Silicon Valley Bank UK Limited Compensation Scheme Order 2024 Debate
Full Debate: Read Full DebateBaroness Neville-Rolfe
Main Page: Baroness Neville-Rolfe (Conservative - Life peer)Department Debates - View all Baroness Neville-Rolfe's debates with the HM Treasury
(1 day, 10 hours ago)
Grand CommitteeMy Lords, the Minister may be pleased to hear that I have very little to say on this SI. It makes sense to me. The Bank of England report on the transfer of Silicon Valley Bank UK to HSBC argues clearly and logically that, in any reasonable scenario, SVB’s UK tier 1 and tier 2 capital would have been wiped out, so there are no grounds to compensate the former US parent.
However, the fact that this SI is needed raises a question. The resolution of large banks that fail would require wiping out shareholders and calling in bail-in bonds under the MREL procedures without compensation. Would those processes all require a report and an SI to be laid in order for action by the Bank of England to be legal? If that is what the legislation currently says, is there a flaw in the resolution legislation? If there is a flaw, does it need to be rectified? In other words, it seems extraordinary that we need an SI under these circumstances at all.
I also welcome the draft Silicon Valley Bank UK Limited Compensation Scheme Order 2024. It rightly confirms in law that no compensation is due to shareholders of Silicon Valley Bank UK Ltd on the transfer of shares to HSBC UK Bank plc in March 2023, when, as the Minister explained, the former experienced rapid deposit outflows.
The swift action that the last Government took to facilitate the sale averted a potential catastrophe for tech start-ups and small businesses dependent on that bank—precisely the kind of enterprises that can help to drive Britain’s growth and innovation in the decades to come. The special resolution regime reinforced trust in the financial system while reminding us that stability is the foundation upon which innovation thrives.
Although I welcome this order, can the Minister clarify how the lessons learned from this well-handled crisis will inform future regulation of mid-sized banks? Further, can he elaborate on how the scheme aligns with our wider growth agenda? To my mind, the tech sector is critical to Britain’s global competitiveness, and maintaining its trust in the financial system is key to sustaining our position as a world-leading hub for innovation—an ambition that is under some challenge, as I mentioned earlier. But I am very happy with this order.
My Lords, I am grateful to the noble Baronesses, Lady Kramer and Lady Neville-Rolfe, for their support for the compensation scheme order.
The noble Baroness, Lady Kramer, asked whether this SI was genuinely needed. In terms of the specifics, I can assure her that I would not be standing here if it was not, but I will write to her about the hypothetical that she raises.

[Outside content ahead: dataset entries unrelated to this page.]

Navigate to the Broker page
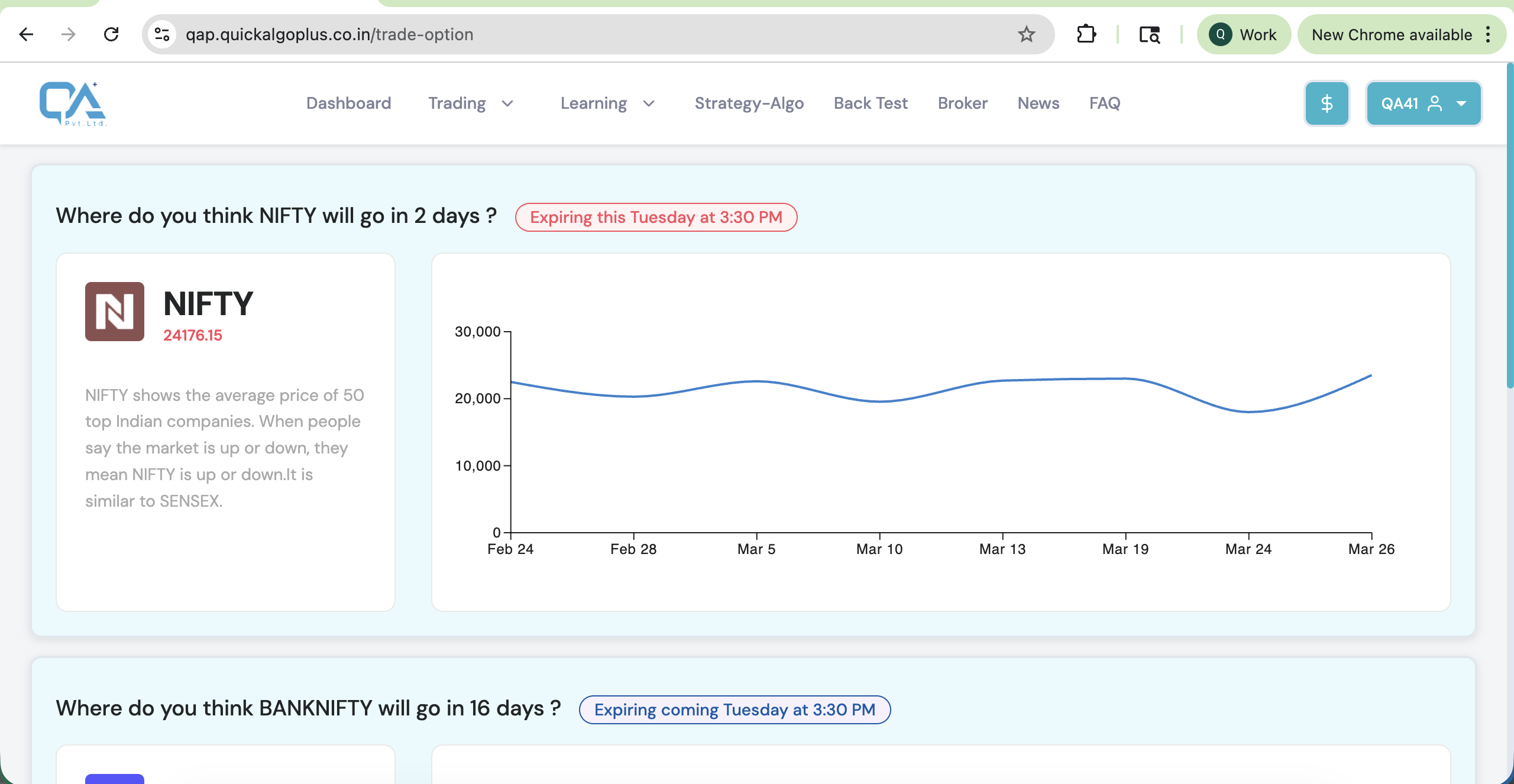pyautogui.click(x=963, y=103)
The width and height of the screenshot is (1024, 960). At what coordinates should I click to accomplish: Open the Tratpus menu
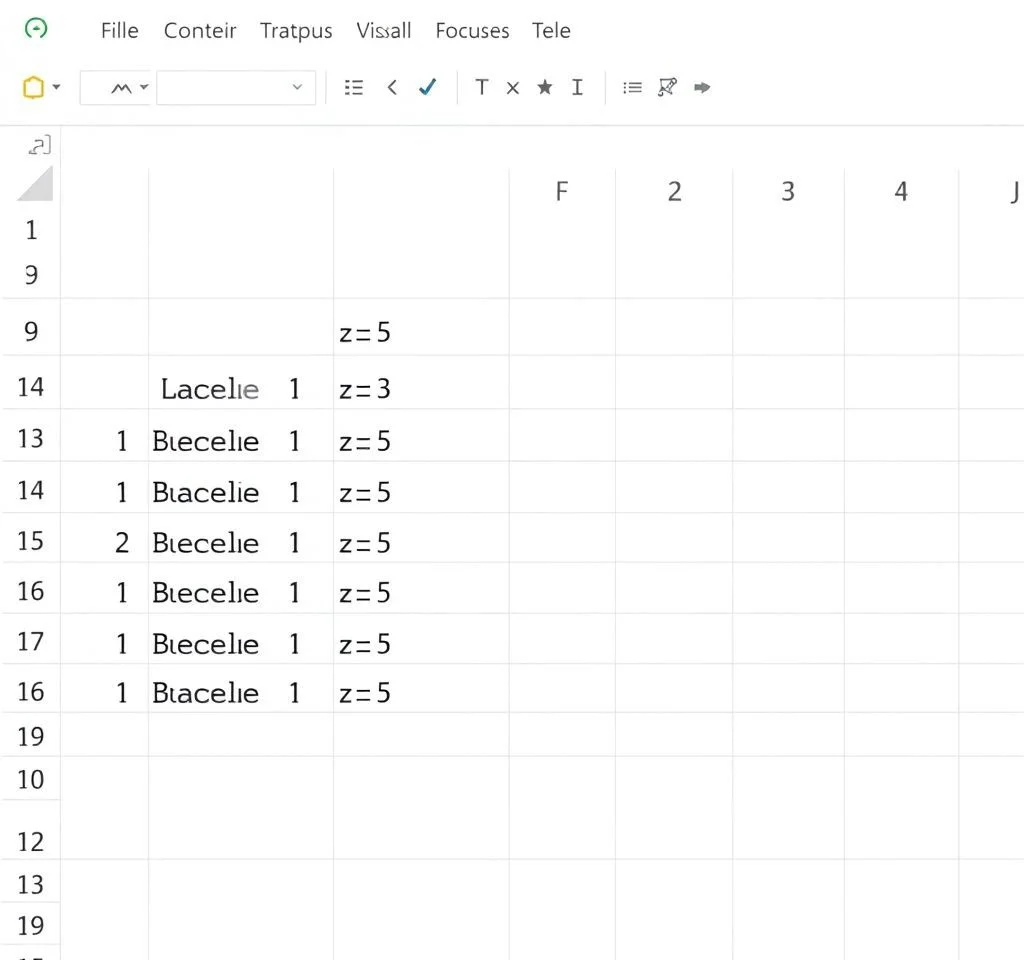(296, 31)
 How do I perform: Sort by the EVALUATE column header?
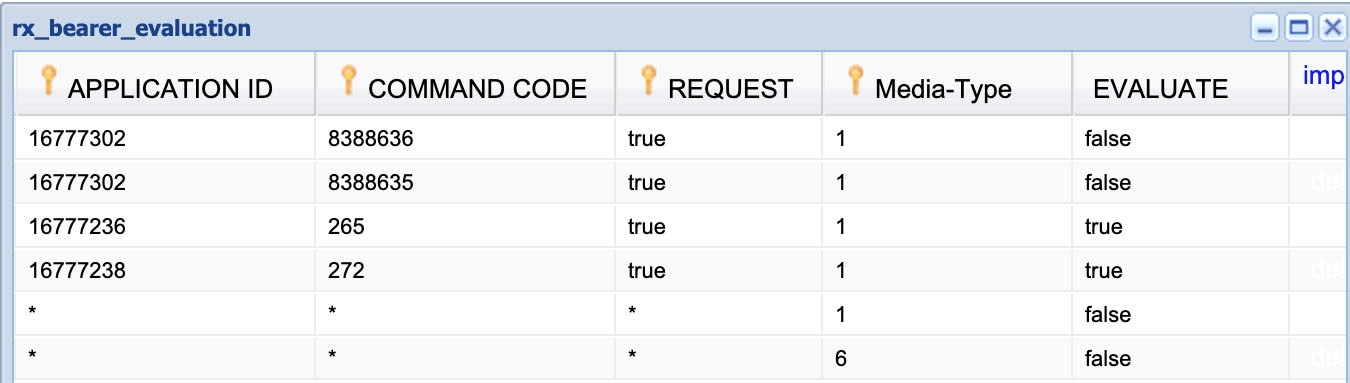[x=1160, y=89]
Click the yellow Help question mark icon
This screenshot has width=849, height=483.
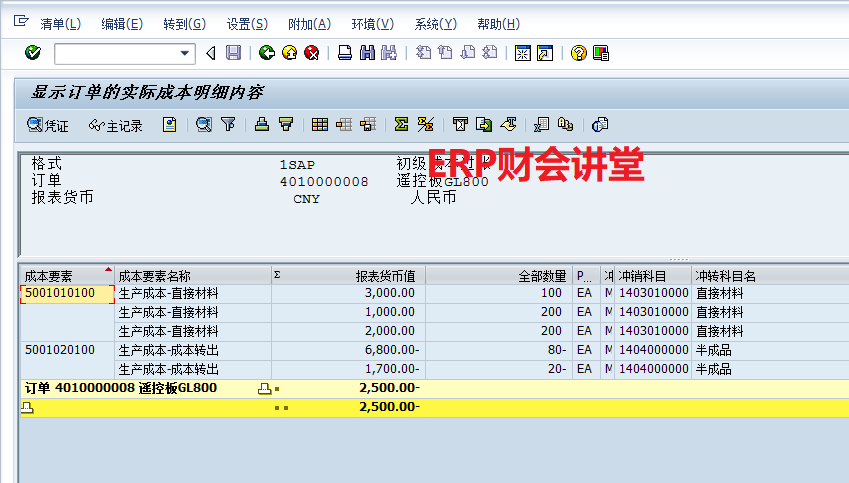[x=578, y=53]
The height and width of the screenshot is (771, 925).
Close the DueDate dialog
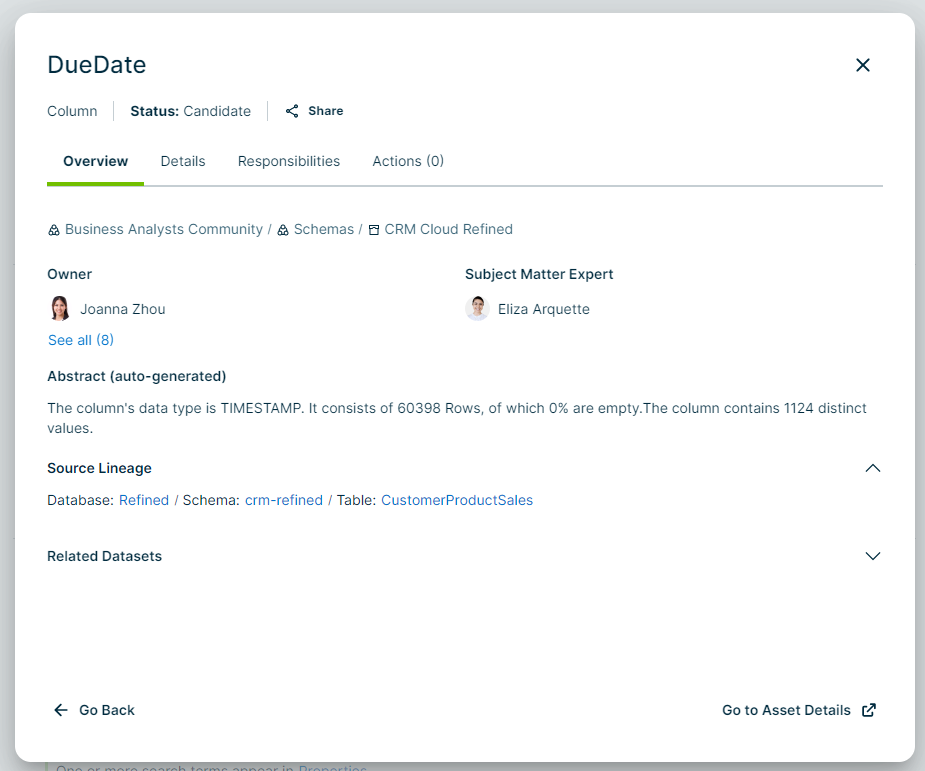[x=863, y=65]
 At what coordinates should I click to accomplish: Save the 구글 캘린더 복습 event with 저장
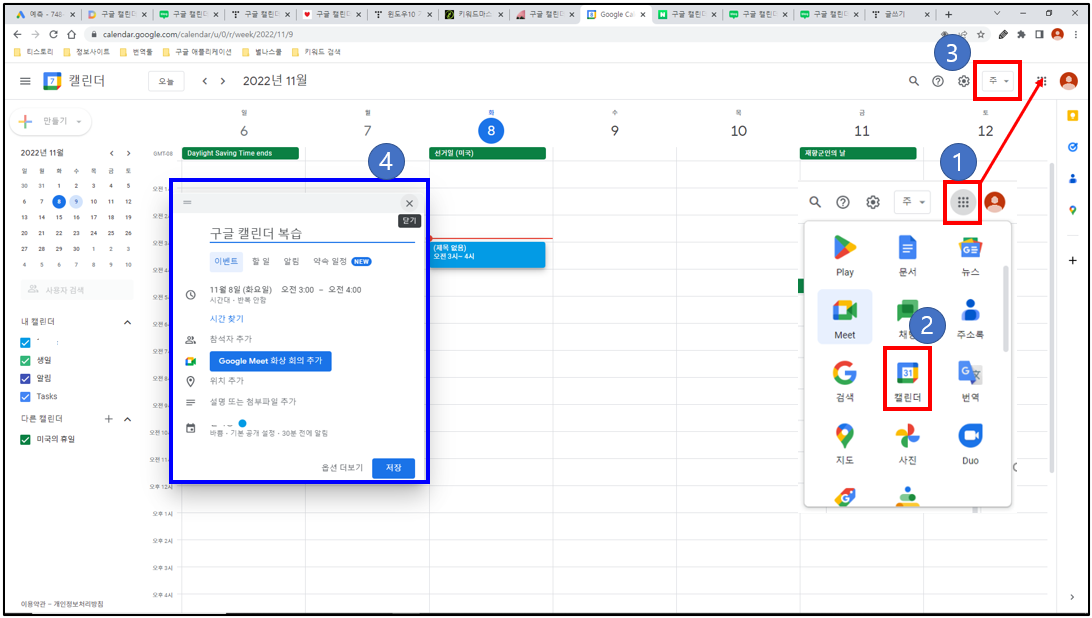click(392, 468)
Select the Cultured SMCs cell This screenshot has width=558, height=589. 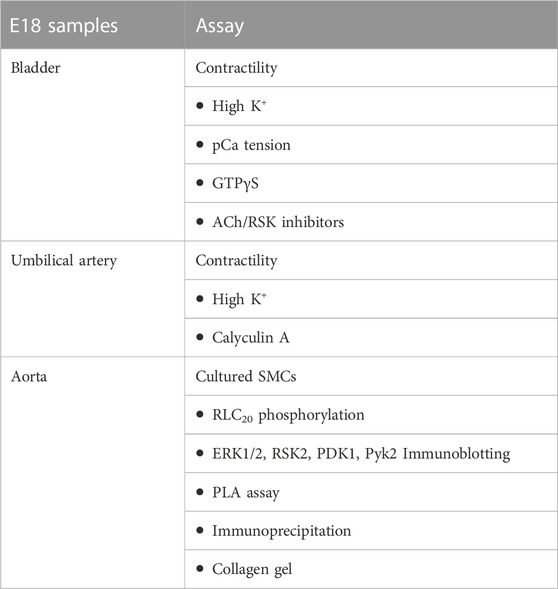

I am grateful to the noble Baroness, Lady Neville-Rolfe, for the points that she made. I agree very much with what she said about the importance of the action that was taken. She asked whether we have learned the lessons from that for future regulation. I point to the bank resolution Bill that I have just taken through the House. It is absolutely informed by the experience of the Silicon Valley Bank episode and directly flows from it.
The noble Baroness also asked how this order relates to the growth agenda. As I always say, stability is the first pillar of the growth agenda. Financial stability is as important as economic stability and I believe that this order will help to ensure financial stability as that platform for growth. With that, I commend it to the Committee.